[Stored data]

---*---

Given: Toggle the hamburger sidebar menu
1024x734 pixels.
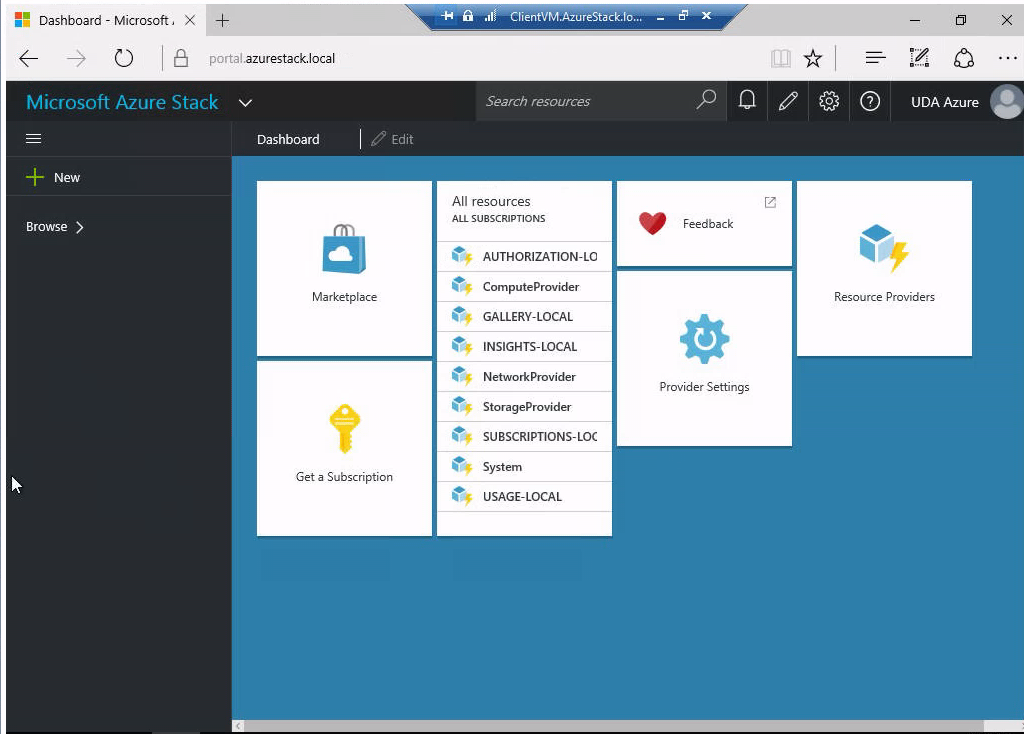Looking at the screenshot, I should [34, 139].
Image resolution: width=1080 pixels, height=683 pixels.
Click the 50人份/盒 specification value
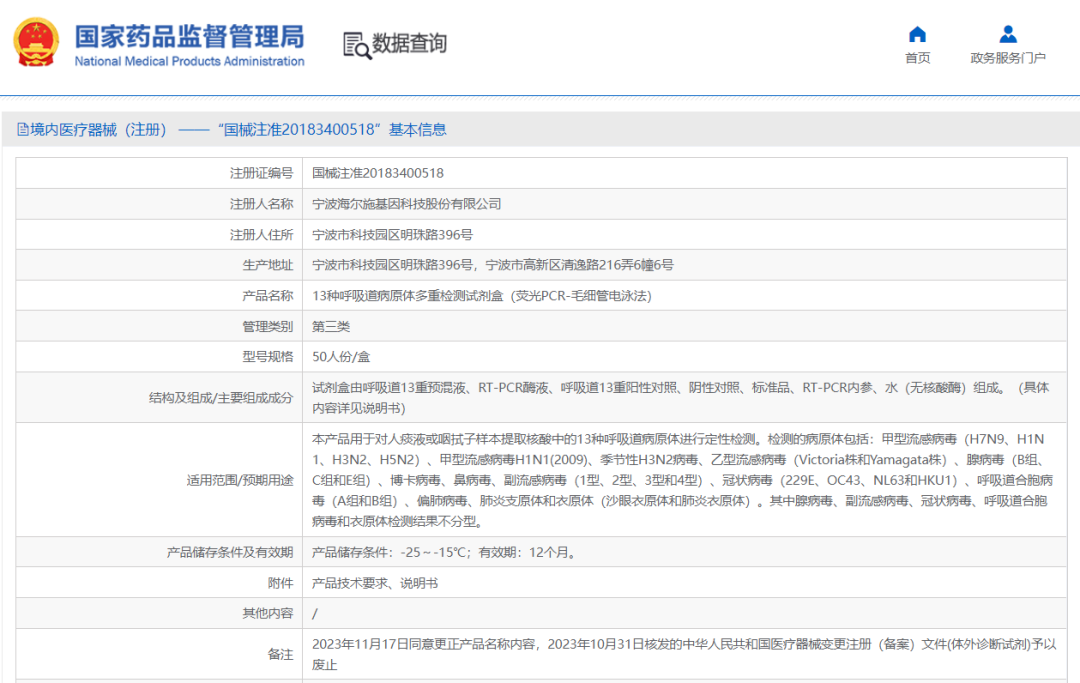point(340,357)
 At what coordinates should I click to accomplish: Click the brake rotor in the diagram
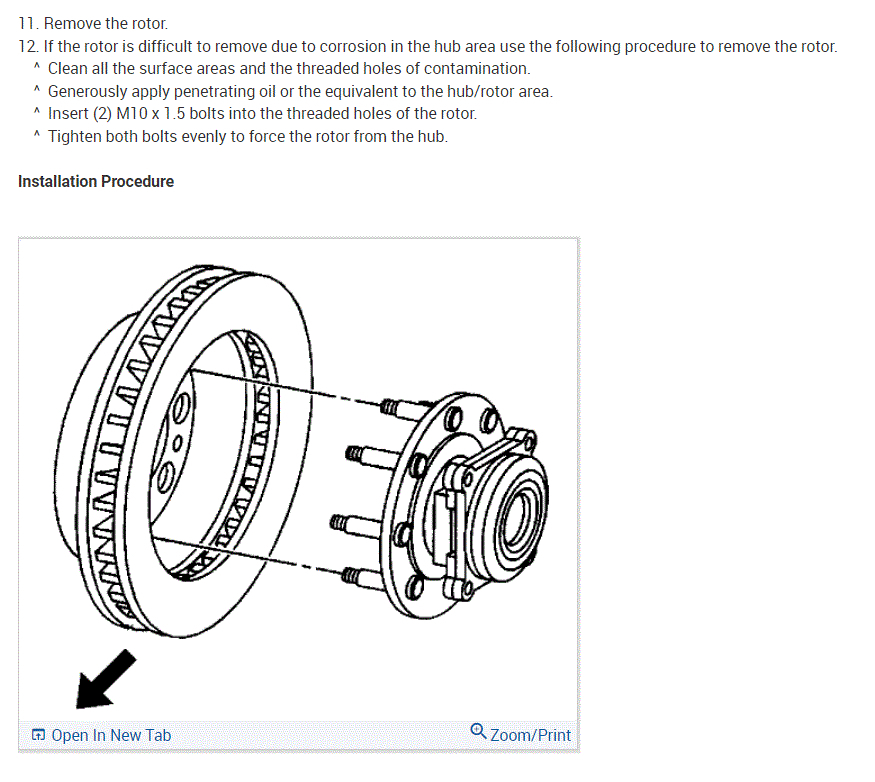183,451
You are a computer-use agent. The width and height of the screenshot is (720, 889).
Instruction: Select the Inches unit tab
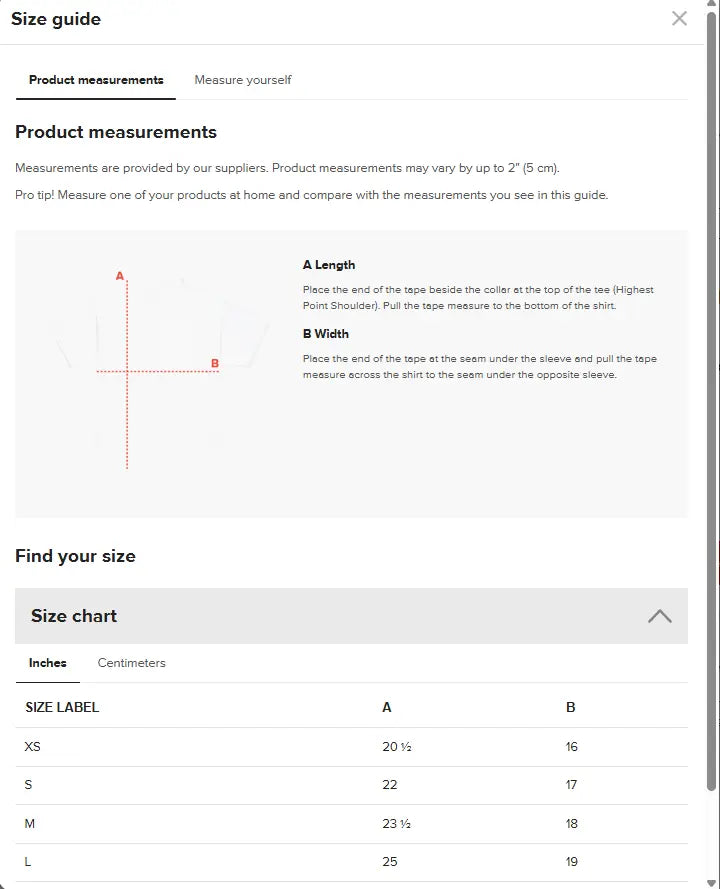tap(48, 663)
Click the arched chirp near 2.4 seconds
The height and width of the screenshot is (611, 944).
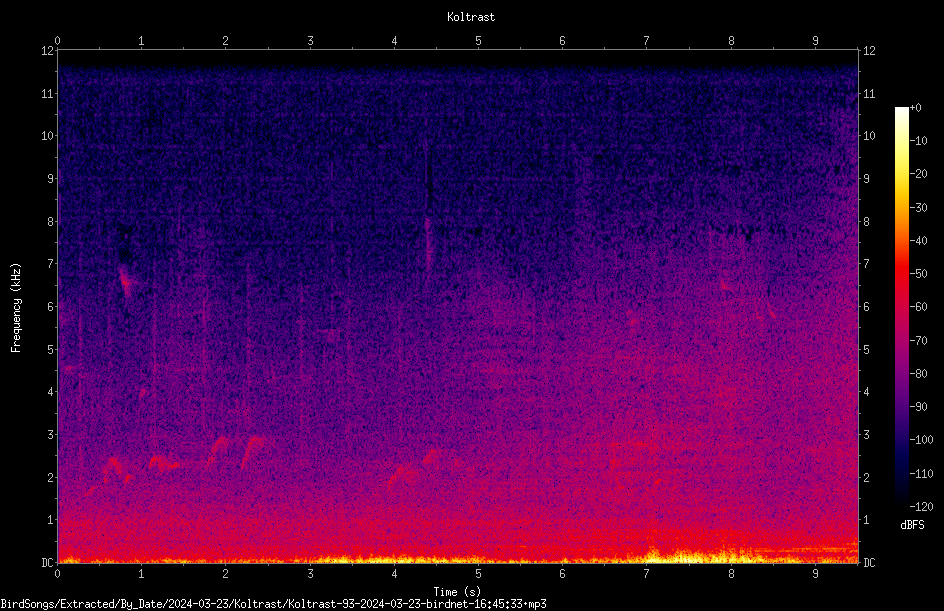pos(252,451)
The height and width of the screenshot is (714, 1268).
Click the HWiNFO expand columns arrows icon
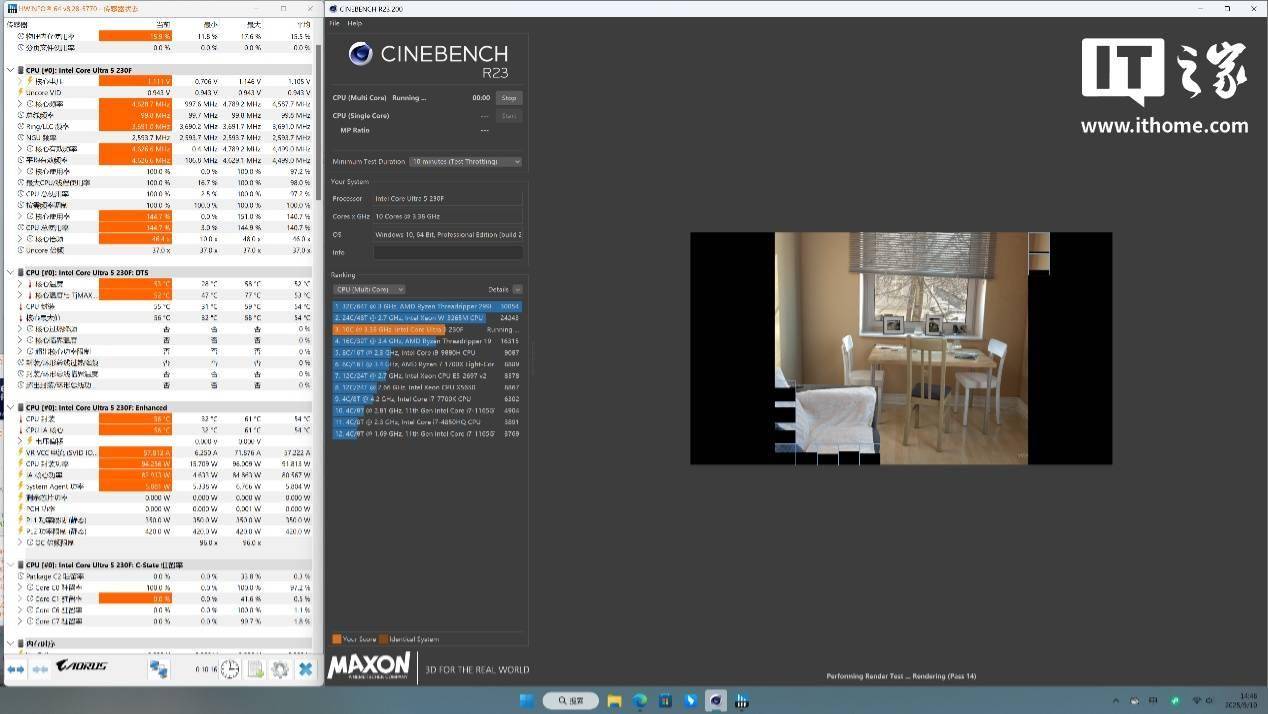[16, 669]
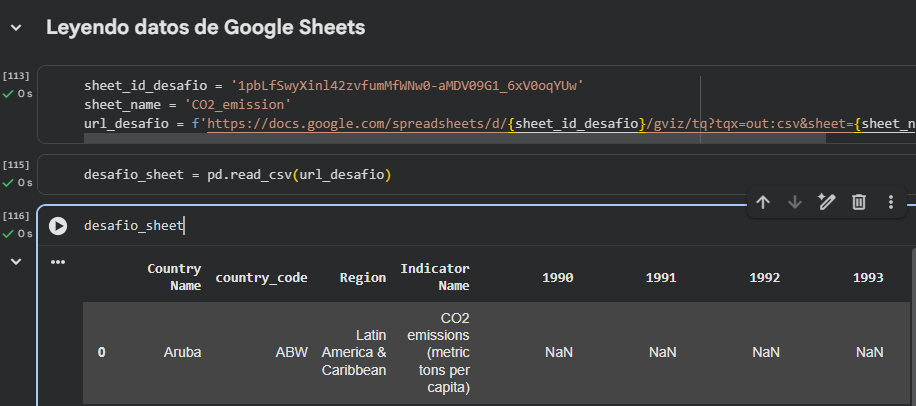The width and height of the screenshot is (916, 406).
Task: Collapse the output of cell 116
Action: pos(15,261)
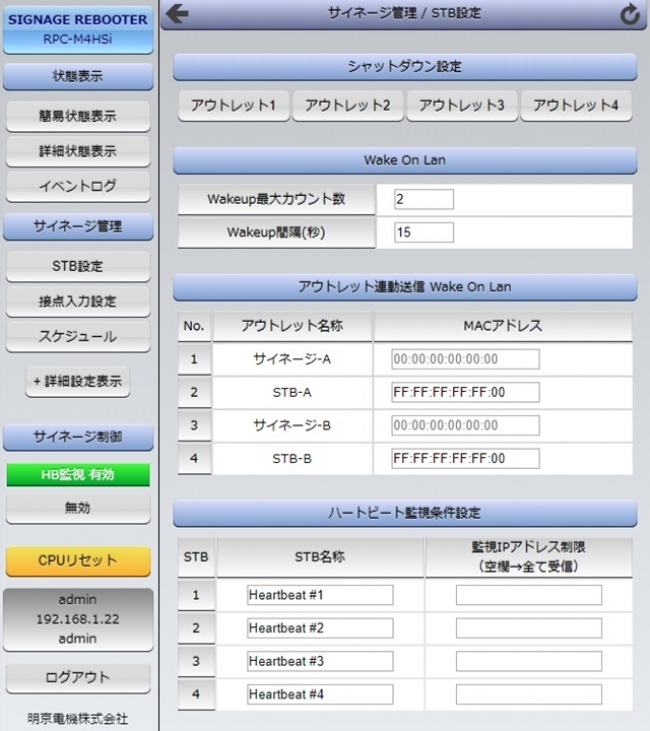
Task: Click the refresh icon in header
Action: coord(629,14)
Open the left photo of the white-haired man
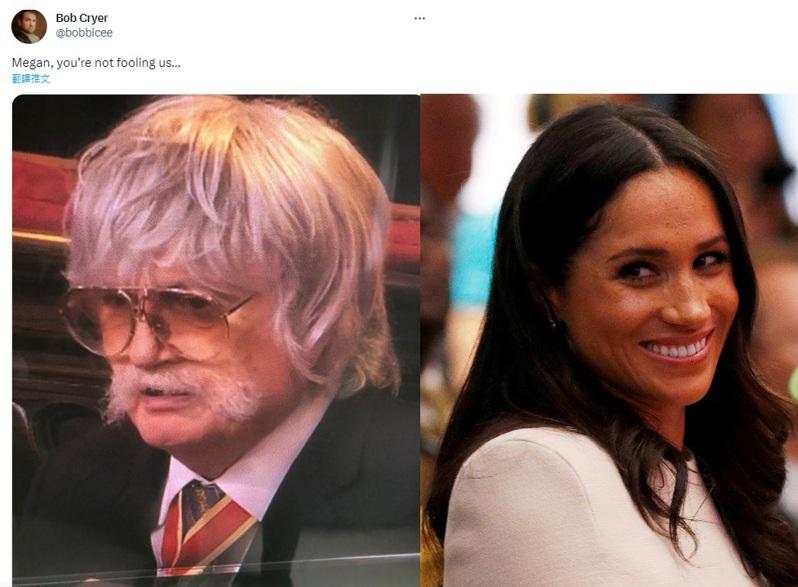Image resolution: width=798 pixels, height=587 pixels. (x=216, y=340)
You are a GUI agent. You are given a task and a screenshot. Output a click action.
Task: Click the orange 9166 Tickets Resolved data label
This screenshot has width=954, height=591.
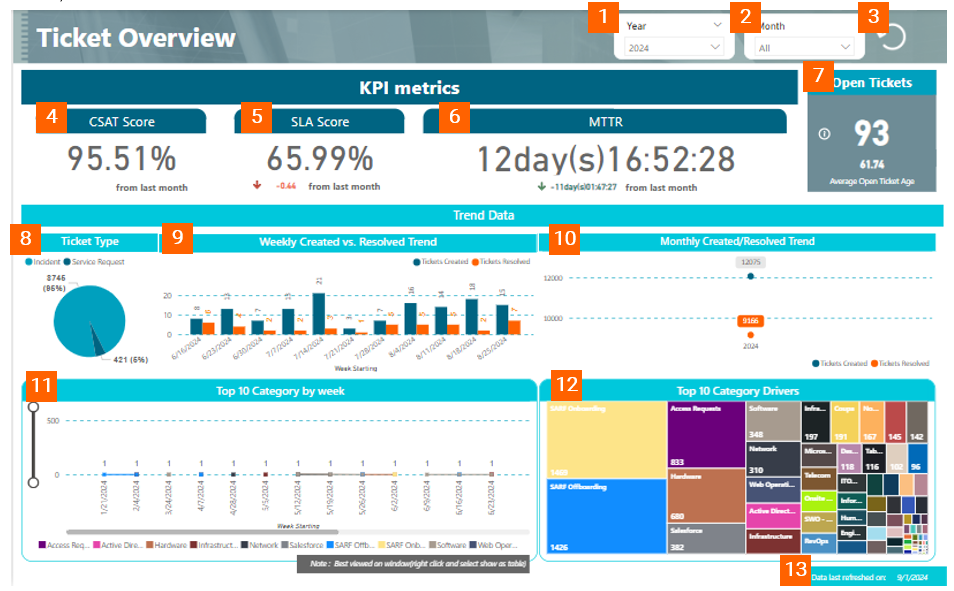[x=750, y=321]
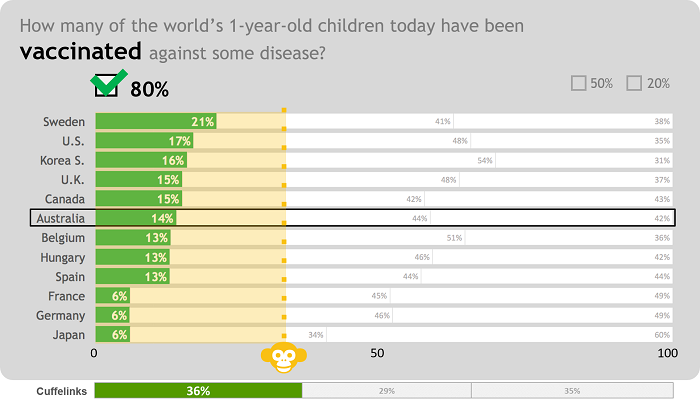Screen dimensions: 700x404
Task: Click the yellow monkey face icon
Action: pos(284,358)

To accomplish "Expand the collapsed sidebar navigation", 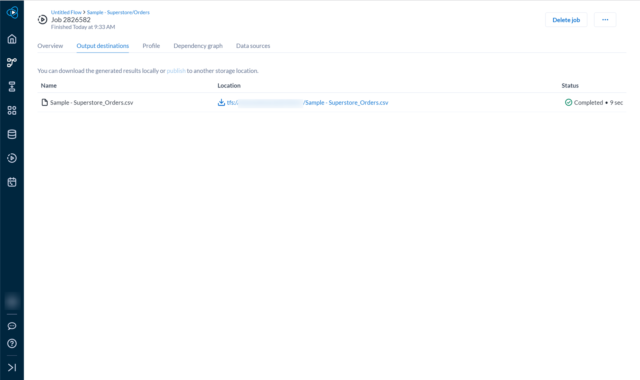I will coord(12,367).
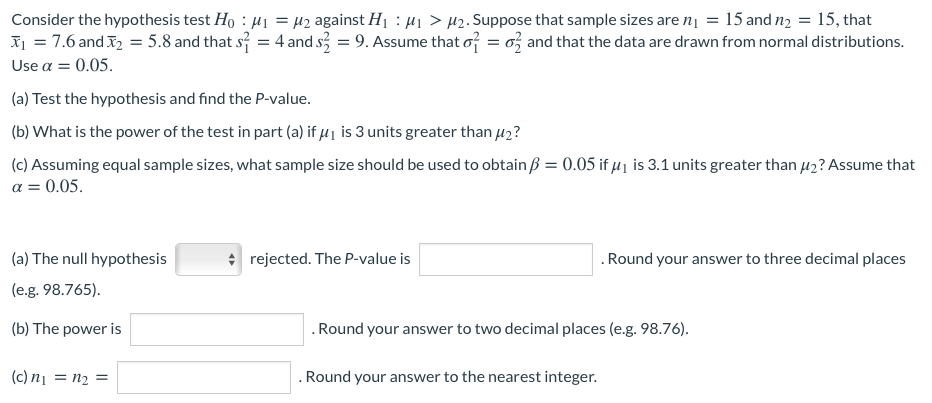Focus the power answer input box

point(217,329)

---*---

- [TRY IT] Filter the entries by the string "agent" and copy each matching line.

- [OUTPUT]
You are a computer-use agent. The width and height of the screenshot is (720, 889).
You are a GUI agent. You are given a task and a screenshot. Output a click action.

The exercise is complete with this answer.